Updated on 01 July 2008

Source PA News

Pregnant or breastfeeding mothers who live on a diet of junk food could be condemning their children to lifelong obesity and ill-health, experts have warned.

A study suggests that a mother's poor diet can do long-lasting and irreversible damage to her child. The effects include obesity, raised levels of cholesterol, and the risk of diabetes.

Although the research was conducted on rats, scientists say the findings are very likely to apply to humans. The results fit in with observed patterns of children's weight reflecting that of their parents.

Dr Stephanie Bayol, one of the scientists from the Royal Veterinary College, London, said: "It seems that a mother's diet whilst pregnant and breastfeeding is very important for the long-term health of her child... We always say 'you are what you eat'. In fact it may also be true that 'you are what your mother ate'.

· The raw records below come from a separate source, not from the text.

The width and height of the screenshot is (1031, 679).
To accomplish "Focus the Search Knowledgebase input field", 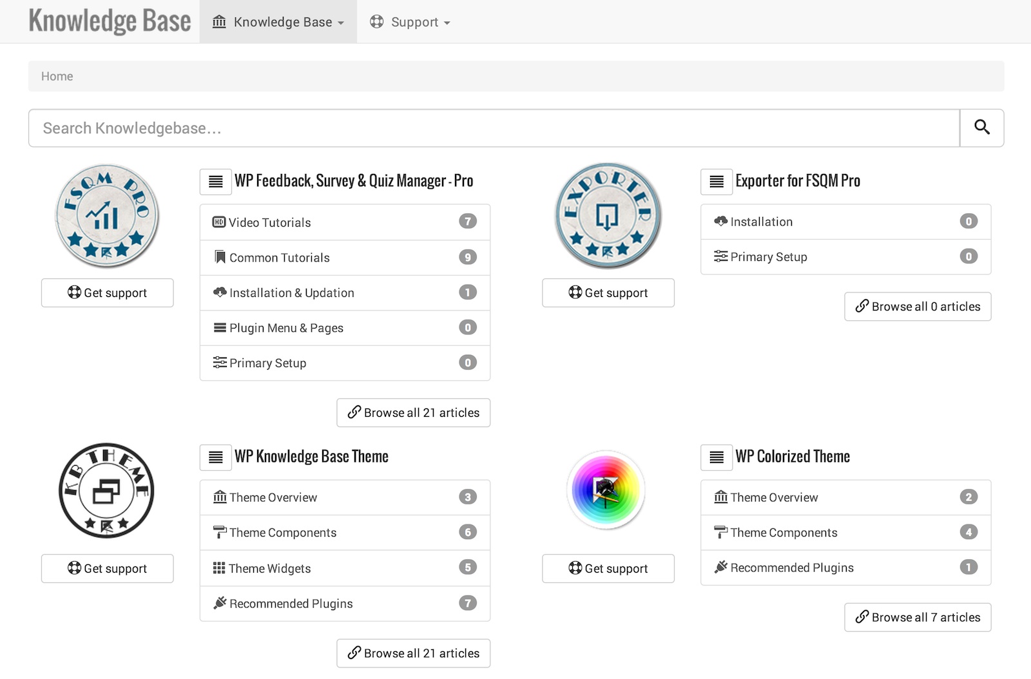I will pos(494,128).
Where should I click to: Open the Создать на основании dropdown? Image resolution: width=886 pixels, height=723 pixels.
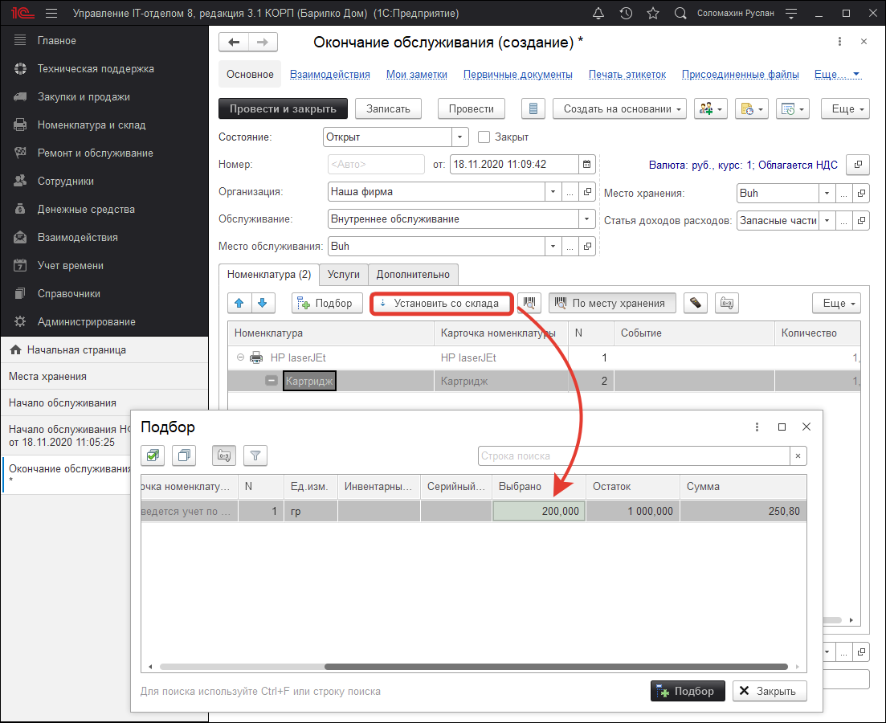point(623,108)
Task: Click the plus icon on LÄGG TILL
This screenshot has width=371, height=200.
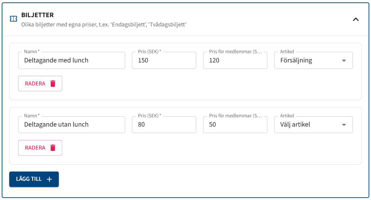Action: (x=49, y=179)
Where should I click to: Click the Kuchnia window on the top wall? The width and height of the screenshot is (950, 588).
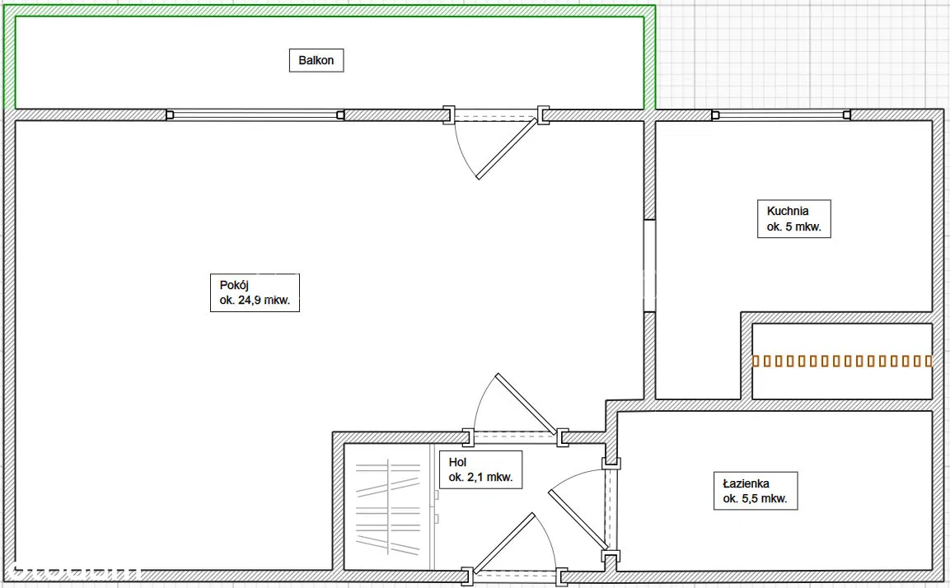click(781, 115)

"This does not mean that obesity and poor health is inevitable and it is important that we take care of ourselves and lead a healthy lifestyle. But it does mean that mothers must eat responsibly whilst pregnant."

Dr Bayol and colleague Professor Neil Stickland studied the offspring of rats fed a diet of foods such doughnuts, muffins, biscuits, crisps and sweets during pregnancy and lactation. Their progress was compared with that of young rats whose mothers were given a normal healthy diet.

The "junk food generation" of rats had unusually high levels of cholesterol, as well as raised triglycerides, a harmful type of fat found in the bloodstream. Both are associated with an increased risk of heart disease.

The animals also had higher than average levels of glucose and insulin, marking them out as being susceptible to type 2 diabetes. Even when they were switched to a healthy diet, the rats continued to have health problems which lasted beyond adolescence.

They stayed fatter than rats whose mothers had eaten healthily. And crucially much of this extra fat surrounded the the kidneys, which is another diabetes risk factor.

Female offspring were especially badly affected, said the researchers, whose findings are reported today in The Journal of Physiology. They produced high levels of glucose and the appetite-promoting hormone leptin, making them more prone to obesity than their male siblings.